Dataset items
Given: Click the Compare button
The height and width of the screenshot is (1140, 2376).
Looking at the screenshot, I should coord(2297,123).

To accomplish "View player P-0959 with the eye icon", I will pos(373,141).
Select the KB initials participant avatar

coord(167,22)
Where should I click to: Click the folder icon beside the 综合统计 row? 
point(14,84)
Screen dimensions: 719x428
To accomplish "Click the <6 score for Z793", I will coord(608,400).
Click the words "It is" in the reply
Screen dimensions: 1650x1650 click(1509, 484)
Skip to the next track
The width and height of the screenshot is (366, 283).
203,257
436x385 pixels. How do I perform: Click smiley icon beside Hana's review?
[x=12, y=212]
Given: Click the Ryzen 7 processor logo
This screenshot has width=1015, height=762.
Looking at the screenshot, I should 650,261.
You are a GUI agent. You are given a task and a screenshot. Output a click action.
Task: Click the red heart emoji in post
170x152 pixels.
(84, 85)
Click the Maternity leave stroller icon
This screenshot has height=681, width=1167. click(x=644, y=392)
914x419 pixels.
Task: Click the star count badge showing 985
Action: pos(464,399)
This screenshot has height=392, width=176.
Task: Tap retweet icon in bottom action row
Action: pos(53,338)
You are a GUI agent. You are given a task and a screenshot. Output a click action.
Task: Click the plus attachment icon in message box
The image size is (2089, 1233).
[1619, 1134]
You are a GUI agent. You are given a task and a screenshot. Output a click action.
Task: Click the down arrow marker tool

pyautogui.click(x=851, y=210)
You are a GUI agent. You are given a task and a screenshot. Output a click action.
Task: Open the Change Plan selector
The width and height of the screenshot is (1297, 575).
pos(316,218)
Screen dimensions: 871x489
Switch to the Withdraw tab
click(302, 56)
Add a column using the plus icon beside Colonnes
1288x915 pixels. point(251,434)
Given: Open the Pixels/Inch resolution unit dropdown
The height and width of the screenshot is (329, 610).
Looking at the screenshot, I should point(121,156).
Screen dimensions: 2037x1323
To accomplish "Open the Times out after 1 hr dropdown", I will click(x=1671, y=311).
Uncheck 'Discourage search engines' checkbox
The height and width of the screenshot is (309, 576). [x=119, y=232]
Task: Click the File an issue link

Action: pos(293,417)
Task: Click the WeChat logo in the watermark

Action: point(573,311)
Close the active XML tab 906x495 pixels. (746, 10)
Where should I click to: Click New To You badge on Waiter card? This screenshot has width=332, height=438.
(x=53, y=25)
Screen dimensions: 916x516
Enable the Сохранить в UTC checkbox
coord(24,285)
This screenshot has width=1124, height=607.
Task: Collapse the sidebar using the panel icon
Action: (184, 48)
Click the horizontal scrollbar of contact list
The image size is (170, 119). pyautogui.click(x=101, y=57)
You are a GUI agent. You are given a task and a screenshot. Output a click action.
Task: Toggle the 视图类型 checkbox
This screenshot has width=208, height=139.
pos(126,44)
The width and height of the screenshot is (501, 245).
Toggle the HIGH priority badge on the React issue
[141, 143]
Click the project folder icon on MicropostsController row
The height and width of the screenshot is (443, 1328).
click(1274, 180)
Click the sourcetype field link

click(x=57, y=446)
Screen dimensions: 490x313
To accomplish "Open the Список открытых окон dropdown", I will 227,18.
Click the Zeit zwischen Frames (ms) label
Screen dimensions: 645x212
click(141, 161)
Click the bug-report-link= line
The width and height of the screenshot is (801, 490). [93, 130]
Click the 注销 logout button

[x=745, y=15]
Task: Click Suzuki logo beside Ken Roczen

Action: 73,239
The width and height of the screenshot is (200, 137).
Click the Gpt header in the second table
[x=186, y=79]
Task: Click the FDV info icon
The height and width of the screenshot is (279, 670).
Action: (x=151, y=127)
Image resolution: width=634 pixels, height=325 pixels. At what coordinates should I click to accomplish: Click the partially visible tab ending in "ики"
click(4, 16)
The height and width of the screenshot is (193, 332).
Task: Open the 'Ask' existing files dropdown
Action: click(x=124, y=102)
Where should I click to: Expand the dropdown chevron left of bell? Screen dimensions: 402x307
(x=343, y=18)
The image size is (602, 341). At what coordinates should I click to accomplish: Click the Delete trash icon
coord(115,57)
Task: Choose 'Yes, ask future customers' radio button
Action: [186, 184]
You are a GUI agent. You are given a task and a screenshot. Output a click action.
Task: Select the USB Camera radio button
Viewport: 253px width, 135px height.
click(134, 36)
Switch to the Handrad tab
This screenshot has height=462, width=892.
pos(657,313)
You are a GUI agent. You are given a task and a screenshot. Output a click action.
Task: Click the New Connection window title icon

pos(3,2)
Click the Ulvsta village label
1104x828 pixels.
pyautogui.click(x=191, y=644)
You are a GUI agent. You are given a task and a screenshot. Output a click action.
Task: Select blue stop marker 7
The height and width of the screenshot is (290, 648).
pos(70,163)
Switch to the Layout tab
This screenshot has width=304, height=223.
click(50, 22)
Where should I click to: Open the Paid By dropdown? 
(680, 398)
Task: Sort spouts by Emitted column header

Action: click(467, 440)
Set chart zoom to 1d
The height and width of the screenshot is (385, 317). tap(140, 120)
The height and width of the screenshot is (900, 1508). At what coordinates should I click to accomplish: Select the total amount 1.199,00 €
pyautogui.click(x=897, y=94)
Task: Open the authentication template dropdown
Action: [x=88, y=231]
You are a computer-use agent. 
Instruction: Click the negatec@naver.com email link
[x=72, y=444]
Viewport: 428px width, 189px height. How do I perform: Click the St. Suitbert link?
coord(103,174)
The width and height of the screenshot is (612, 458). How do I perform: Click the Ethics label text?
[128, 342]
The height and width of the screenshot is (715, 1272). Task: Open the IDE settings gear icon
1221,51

▶ _Exercise objective_
Copy out the lines word for word, from the very first one down through the line containing "1288x915 pixels. point(251,434)".

▶ _Complete answer_
Given: Click the Compare button
The height and width of the screenshot is (1140, 2376).
Looking at the screenshot, I should coord(2297,123).

To accomplish "View player P-0959 with the eye icon", I will pos(373,141).
Select the KB initials participant avatar

coord(167,22)
Where should I click to: Click the folder icon beside the 综合统计 row? 
point(14,84)
Screen dimensions: 719x428
To accomplish "Click the <6 score for Z793", I will coord(608,400).
Click the words "It is" in the reply
Screen dimensions: 1650x1650 click(1509, 484)
Skip to the next track
The width and height of the screenshot is (366, 283).
203,257
436x385 pixels. How do I perform: Click smiley icon beside Hana's review?
[x=12, y=212]
Given: Click the Ryzen 7 processor logo
This screenshot has width=1015, height=762.
Looking at the screenshot, I should 650,261.
You are a GUI agent. You are given a task and a screenshot. Output a click action.
Task: Click the red heart emoji in post
170x152 pixels.
(84, 85)
Click the Maternity leave stroller icon
This screenshot has height=681, width=1167. click(x=644, y=392)
914x419 pixels.
Task: Click the star count badge showing 985
Action: pos(464,399)
This screenshot has height=392, width=176.
Task: Tap retweet icon in bottom action row
Action: pos(53,338)
You are a GUI agent. You are given a task and a screenshot. Output a click action.
Task: Click the plus attachment icon in message box
The image size is (2089, 1233).
[1619, 1134]
You are a GUI agent. You are given a task and a screenshot. Output a click action.
Task: Click the down arrow marker tool

pyautogui.click(x=851, y=210)
You are a GUI agent. You are given a task and a screenshot. Output a click action.
Task: Open the Change Plan selector
The width and height of the screenshot is (1297, 575).
pos(316,218)
Screen dimensions: 871x489
Switch to the Withdraw tab
click(302, 56)
Add a column using the plus icon beside Colonnes
1288x915 pixels. point(251,434)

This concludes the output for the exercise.